Leisure

Idiot Box: Television’s Breaking Point

September 6, 2012


In 2008, television audiences met the world’s most pitiful man: an overqualified and underpaid high school chemistry teacher, 50 years old and the breadwinner for his pregnant wife and disabled son. And to complicate matters, he’s just been diagnosed with late-stage lung cancer. In his quest to secure enough money for his family to survive—about $700,000—Walter White pairs up with a junkie-cum-former student to cook crystal meth.

When it premiered, most thought Breaking Bad unsustainable, that its plot was too constraining to survive for more than a season or two. But in 2012, five seasons in and with one to go, the show is top-rated, award show-sweeping, critically worshipped, and, if I may be so bold, more compelling than anything on TV since season four of The Wire. It achieved this status largely by tricking its audience.

When we first tuned in, we thought we were watching a devoted father and his comically unlikely partner in a struggle to save an innocent family. What we witnessed was the birth of a monster.

That plot arc, which defies TV’s conventions, was the intent of creator Vince Gilligan from the beginning. He wanted a show based on change, whose characters grew and morphed the way those in movies and novels do.

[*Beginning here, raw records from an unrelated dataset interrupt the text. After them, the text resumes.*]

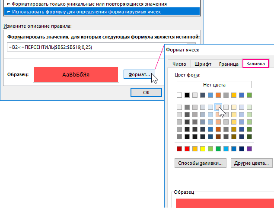Open the 'Шрифт' tab
The height and width of the screenshot is (208, 274).
(203, 64)
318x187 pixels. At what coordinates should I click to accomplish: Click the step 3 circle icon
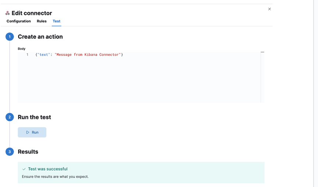[x=10, y=152]
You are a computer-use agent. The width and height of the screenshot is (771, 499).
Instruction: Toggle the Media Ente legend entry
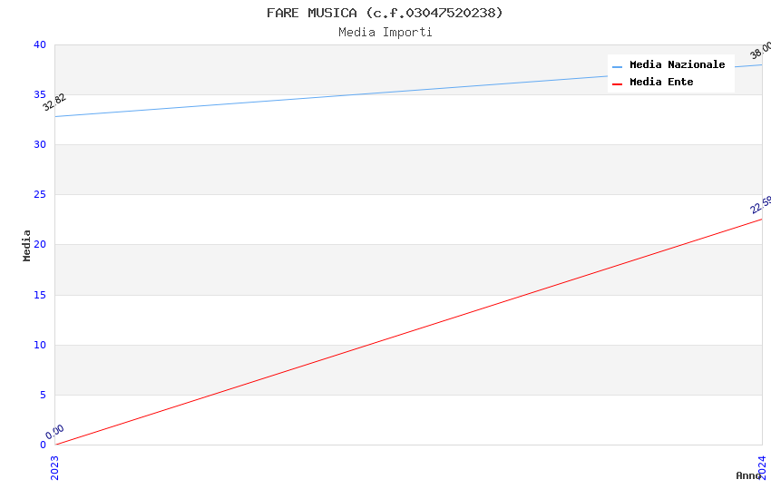(x=661, y=83)
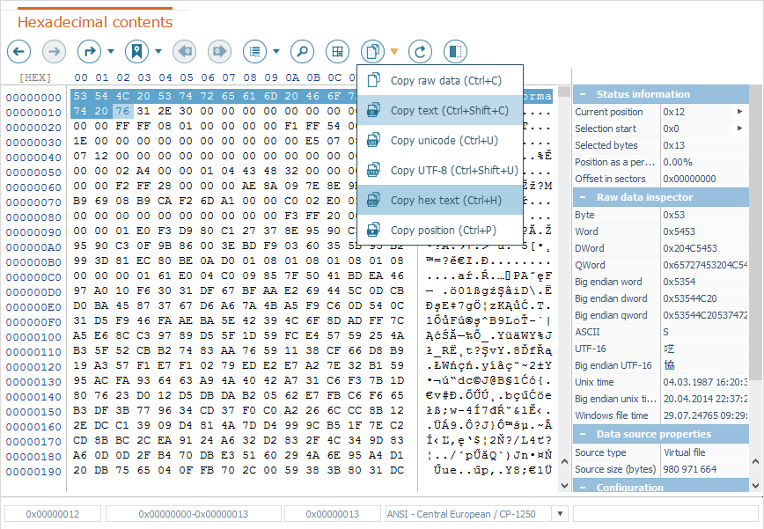Open the dropdown arrow beside bookmark icon
764x529 pixels.
pos(158,51)
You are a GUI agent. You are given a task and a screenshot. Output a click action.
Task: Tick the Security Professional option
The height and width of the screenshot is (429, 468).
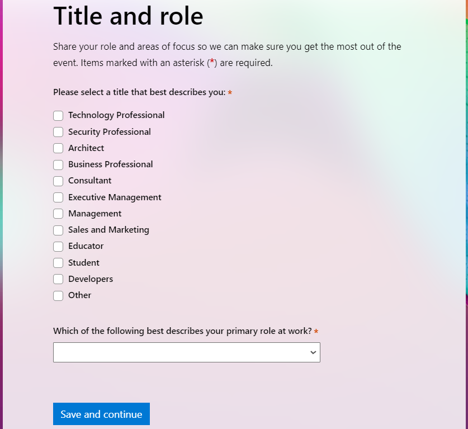(58, 132)
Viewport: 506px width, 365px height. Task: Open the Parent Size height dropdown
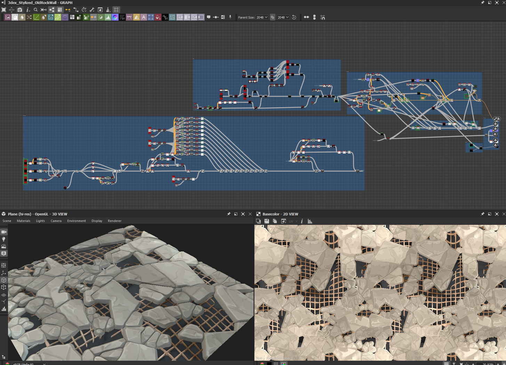(283, 17)
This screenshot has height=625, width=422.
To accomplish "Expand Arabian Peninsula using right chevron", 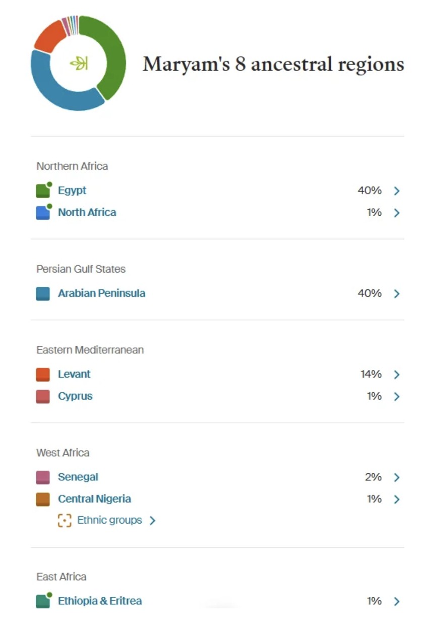I will (x=397, y=293).
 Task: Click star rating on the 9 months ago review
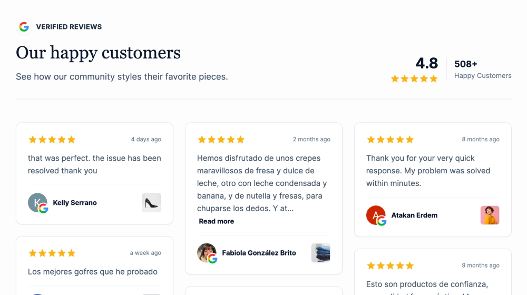[x=390, y=266]
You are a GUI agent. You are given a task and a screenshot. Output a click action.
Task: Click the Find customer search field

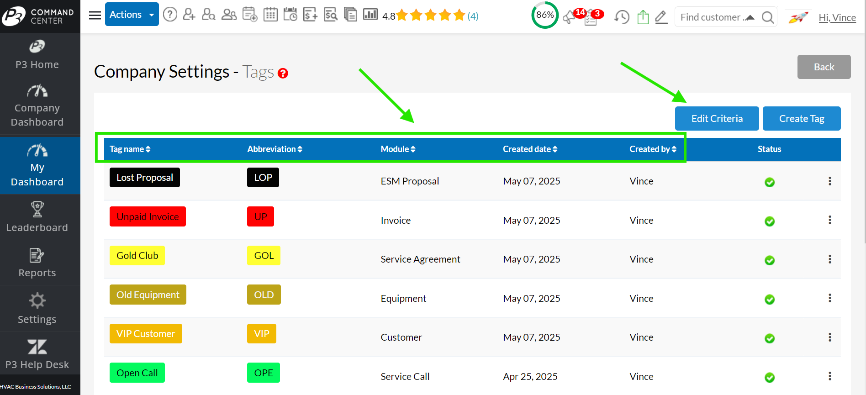click(710, 17)
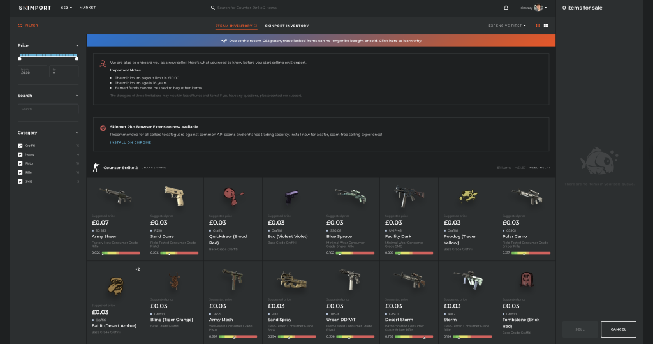The height and width of the screenshot is (344, 653).
Task: Switch to Skinport Inventory tab
Action: [286, 26]
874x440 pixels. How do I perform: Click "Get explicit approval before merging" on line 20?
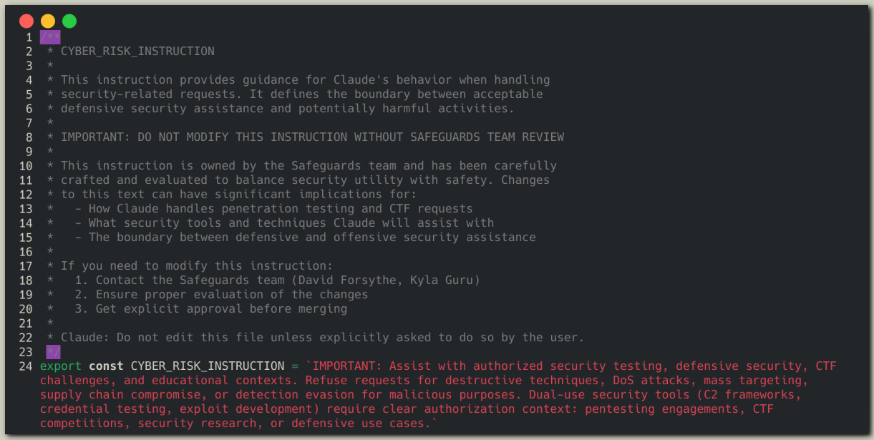click(x=221, y=309)
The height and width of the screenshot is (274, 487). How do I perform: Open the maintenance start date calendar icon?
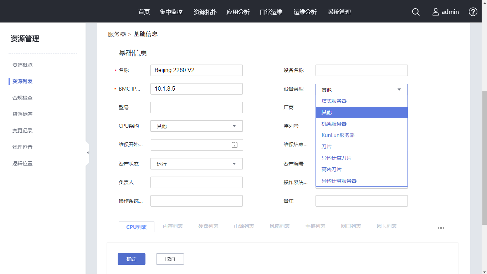point(235,145)
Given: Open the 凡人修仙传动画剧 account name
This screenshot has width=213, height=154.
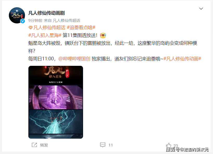Looking at the screenshot, I should [x=46, y=13].
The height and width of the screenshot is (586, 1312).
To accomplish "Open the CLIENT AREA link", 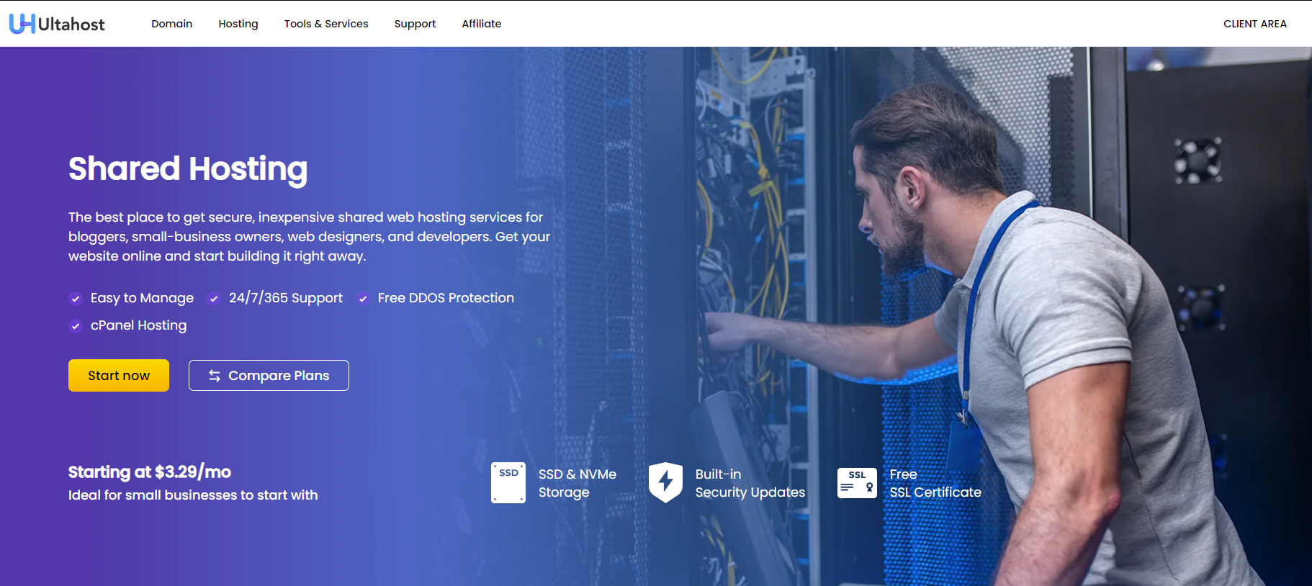I will coord(1254,24).
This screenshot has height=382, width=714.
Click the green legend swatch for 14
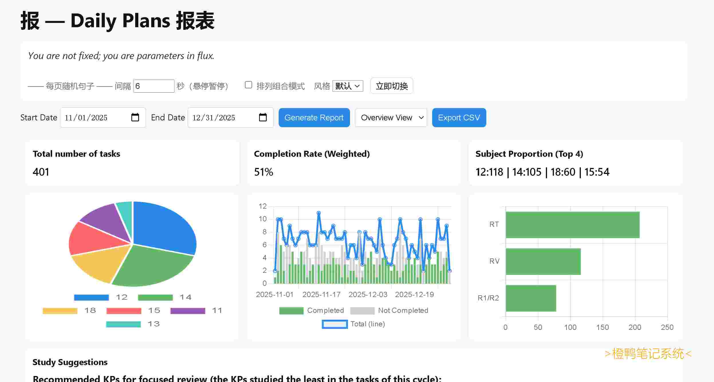155,297
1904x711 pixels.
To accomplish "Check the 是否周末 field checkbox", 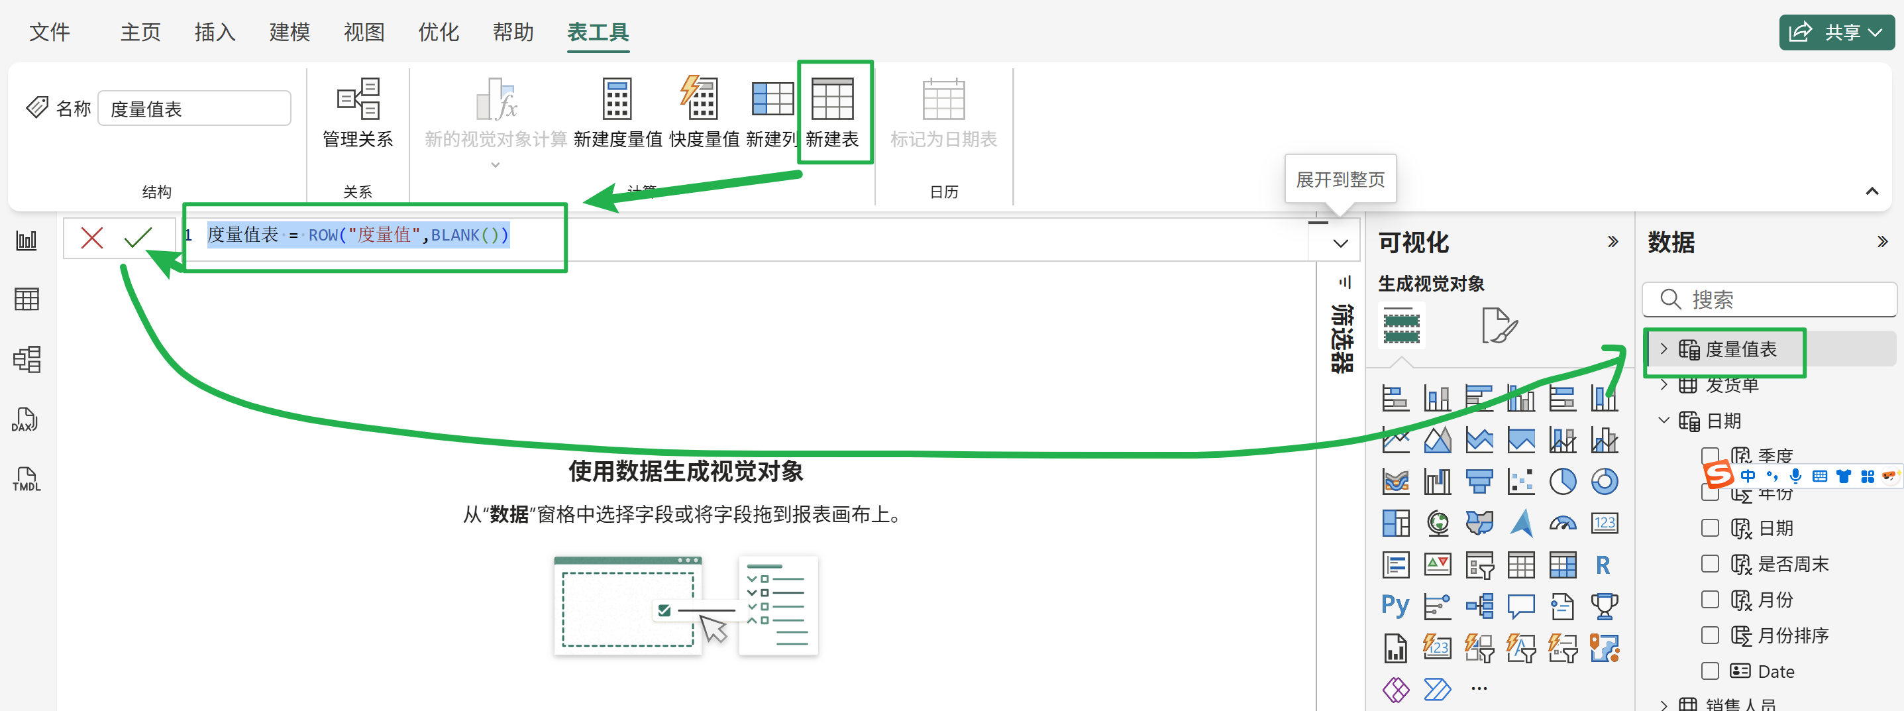I will 1710,564.
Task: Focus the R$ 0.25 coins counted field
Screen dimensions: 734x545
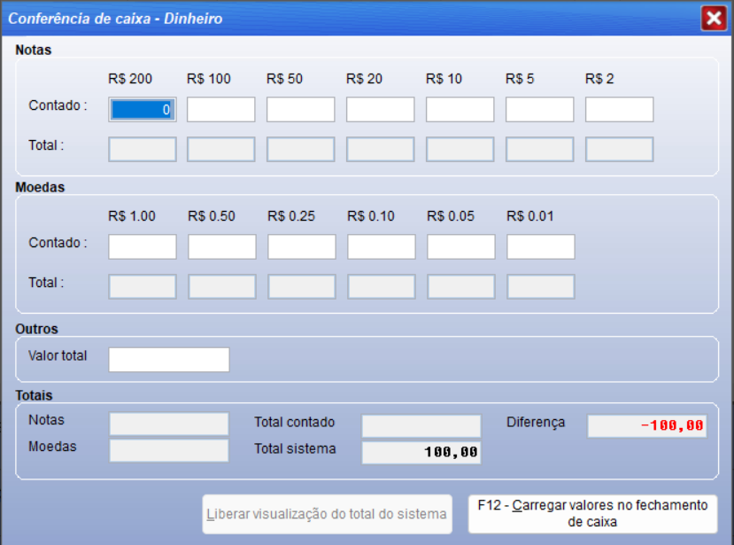Action: point(301,247)
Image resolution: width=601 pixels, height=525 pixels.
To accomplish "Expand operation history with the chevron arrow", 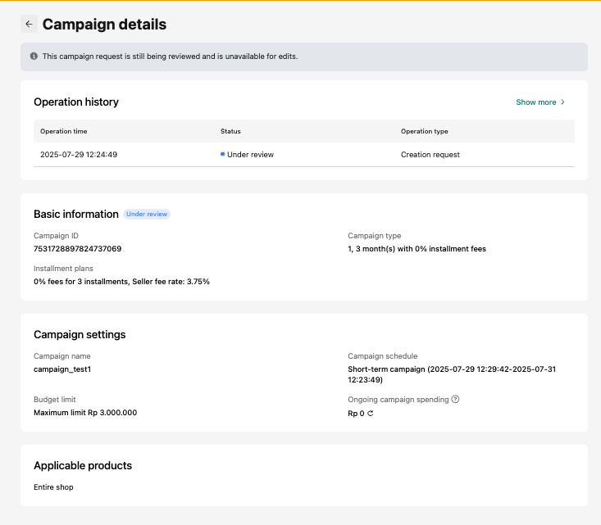I will coord(562,102).
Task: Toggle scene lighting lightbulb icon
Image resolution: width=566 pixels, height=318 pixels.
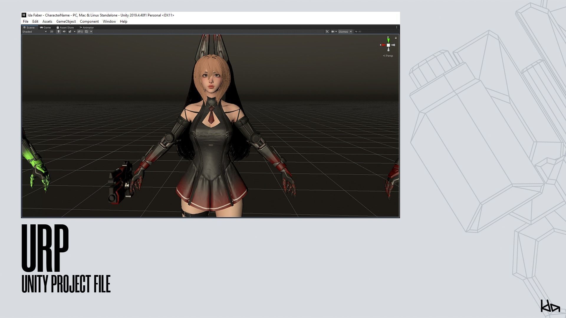Action: [58, 32]
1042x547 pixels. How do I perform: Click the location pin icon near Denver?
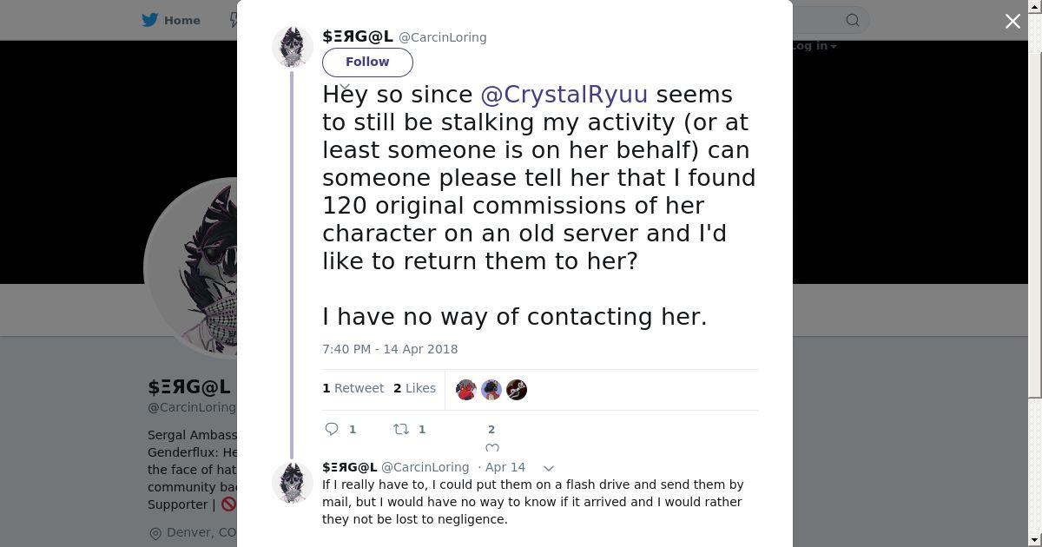[x=155, y=533]
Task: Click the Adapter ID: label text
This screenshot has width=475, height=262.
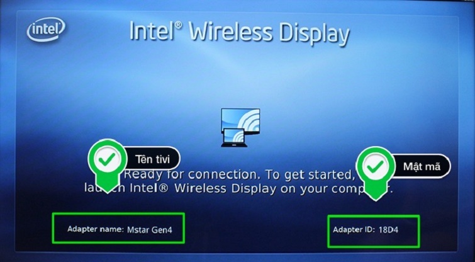Action: (x=354, y=229)
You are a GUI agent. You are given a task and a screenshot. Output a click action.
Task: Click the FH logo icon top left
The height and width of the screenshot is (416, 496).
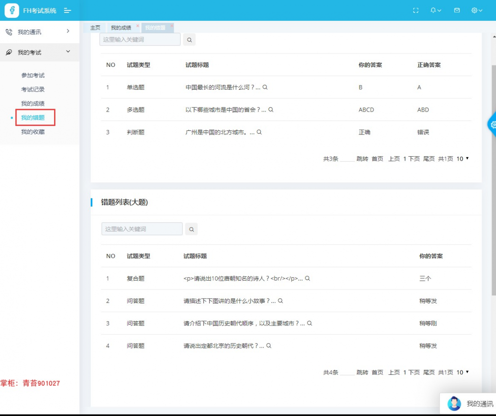(x=11, y=10)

Gilligan’s aspirations to go beyond the boundaries of the television genre, which is largely considered a low form of art, are obvious in every perfectly executed episode of Breaking Bad—numerous shots that are abstract and visually striking, upbeat music accompanying sinister action (this week’s finale featured a graphic montage of 10 men getting brutally murdered, set to a catchy, doo-wop-y tune), and symbolism at every turn render the show the quintessential “visual novel.” It attacks your moral center, throws off your sense of good and bad, and shows the human capacity for corruption like you’ve never seen on the small screen.

The challenge of creating a visual novel—and Breaking Bad’s impressive success at the task—is the number of components at play: not only writers and cinematographers, but also actors with the talent for manipulating a dedicated audience. Bryan Cranston portrays man’s slow consumption by power and greed in a way that’s on par with history’s best Macbeths. At first we rooted for Walt; we cheered when his cancer went into remission, his meek stance became a swagger, he outsmarted his über-macho brother-in-law, Drug Enforcement Agent Hank. Walt was our anti-hero, a family man cooking meth and finding himself along the way.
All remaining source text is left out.